Baytown police officer indicted in fatal shooting of Pamela Turner

A Baytown police officer was indicted Monday in connection with the fatal shooting of Pamela Turner last year.

HOUSTON – A Baytown police officer was indicted Monday in connection with the fatal shooting of Pamela Turner last year.

A Harris County grand jury indicted Officer Juan Delacruz on a charge of first-degree aggravated assault by a public servant in the May 13, 2019, shooting.

According to investigators, Delacruz encountered Turner, 44, while on patrol and knew that she had warrants out for her arrest. Turner resisted arrest and was able to get hold of Delacruz’s Taser and shock him with it, investigators said. Investigators said that was when Delacruz fired, killing Turner.

RELATED: Video shows confrontation between Baytown officer, woman before deadly shooting

Turner’s family said she suffered from mental illness.

Harris County District Attorney Kim Ogg said the shooting was investigated by not only her office’s civil rights division but also by the Texas Rangers.

“Ultimately, we presented all of the evidence to a grand jury that determined the Baytown Police officer should be charged with a crime for his actions when he shot Ms. Turner,” Ogg said in a written statement. “We respect their decision and we will be moving forward with prosecution.”

Ogg said Delacruz is being given the opportunity to turn himself in to authorities for arraignment.

Nationally renowned attorney Ben Crump, who represents the families of George Floyd, Ahmaud Arbery and more, is also representing Turner’s family. After the indictment was announced, Crump released a statement saying “justice delayed is justice denied.”

“Finally, Pamela Turner; her children, Chelsie Rubin and Cameron January; her sister, Antoinette Dorsey-James; and the rest of Pamela’s family, can receive the justice to which they are entitled,” Crump said in part. Turner is also being represented by noted civil rights attorney Devon M. Jacob.

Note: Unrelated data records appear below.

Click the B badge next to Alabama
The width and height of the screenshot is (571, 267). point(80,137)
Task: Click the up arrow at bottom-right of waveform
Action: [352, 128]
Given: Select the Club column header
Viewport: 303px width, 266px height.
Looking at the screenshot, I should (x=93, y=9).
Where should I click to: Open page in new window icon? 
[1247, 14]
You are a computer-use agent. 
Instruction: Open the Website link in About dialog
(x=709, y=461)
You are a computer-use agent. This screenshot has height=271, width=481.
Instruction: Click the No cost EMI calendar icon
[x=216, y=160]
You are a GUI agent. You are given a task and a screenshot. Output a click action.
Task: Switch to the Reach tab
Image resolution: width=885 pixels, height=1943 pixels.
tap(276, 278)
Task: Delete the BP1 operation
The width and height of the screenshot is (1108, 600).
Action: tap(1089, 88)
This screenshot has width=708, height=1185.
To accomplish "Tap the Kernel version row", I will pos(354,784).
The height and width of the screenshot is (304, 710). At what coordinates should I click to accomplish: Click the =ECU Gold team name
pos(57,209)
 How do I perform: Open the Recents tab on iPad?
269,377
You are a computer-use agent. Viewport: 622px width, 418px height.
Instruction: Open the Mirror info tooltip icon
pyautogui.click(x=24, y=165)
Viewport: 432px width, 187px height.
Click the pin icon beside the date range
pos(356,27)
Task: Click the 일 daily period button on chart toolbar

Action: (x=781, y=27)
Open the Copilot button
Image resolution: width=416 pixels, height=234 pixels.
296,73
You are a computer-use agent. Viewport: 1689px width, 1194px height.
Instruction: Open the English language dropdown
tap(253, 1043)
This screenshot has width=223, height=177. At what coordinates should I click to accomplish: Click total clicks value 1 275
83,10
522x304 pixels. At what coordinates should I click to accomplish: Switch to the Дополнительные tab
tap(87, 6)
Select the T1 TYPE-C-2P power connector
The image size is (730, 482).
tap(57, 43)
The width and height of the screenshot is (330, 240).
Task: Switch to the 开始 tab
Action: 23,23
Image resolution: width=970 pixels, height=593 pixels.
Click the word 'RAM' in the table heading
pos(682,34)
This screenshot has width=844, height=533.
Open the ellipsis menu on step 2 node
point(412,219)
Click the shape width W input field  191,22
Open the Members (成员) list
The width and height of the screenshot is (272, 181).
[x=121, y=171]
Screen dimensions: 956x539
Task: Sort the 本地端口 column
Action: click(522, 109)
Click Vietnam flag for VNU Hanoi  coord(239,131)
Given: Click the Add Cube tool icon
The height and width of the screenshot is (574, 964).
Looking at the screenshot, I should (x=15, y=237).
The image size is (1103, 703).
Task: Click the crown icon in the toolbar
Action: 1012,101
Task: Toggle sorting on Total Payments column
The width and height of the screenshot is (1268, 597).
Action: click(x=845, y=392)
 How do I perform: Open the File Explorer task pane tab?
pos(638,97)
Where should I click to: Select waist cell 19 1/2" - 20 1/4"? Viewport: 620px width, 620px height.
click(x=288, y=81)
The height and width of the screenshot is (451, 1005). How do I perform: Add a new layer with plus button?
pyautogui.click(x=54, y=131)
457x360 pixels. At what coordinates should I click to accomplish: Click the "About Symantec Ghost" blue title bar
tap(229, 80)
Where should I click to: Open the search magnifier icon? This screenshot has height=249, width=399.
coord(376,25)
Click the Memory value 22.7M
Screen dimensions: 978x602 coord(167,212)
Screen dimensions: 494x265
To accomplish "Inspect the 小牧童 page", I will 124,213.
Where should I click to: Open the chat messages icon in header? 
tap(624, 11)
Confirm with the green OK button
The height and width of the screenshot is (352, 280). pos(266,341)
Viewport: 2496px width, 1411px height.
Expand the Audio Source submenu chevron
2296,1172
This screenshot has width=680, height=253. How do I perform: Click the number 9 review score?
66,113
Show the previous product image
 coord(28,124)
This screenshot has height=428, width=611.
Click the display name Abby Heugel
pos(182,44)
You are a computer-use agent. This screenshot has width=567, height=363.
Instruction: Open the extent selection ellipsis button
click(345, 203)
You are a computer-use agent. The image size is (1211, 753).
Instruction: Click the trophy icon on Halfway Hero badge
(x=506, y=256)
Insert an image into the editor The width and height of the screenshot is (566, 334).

Houston rapper and activist Trae The Truth says the charge of aggravated assault is not what they had hoped for but it’s a start.

“I don’t know how they could feel comfortable with aggravated assault she wasn’t aggressive she was screaming for her life," he said. "I think these days it’s important to have someone trained positions to de-escalate situations like this.”

This developing story will be updated.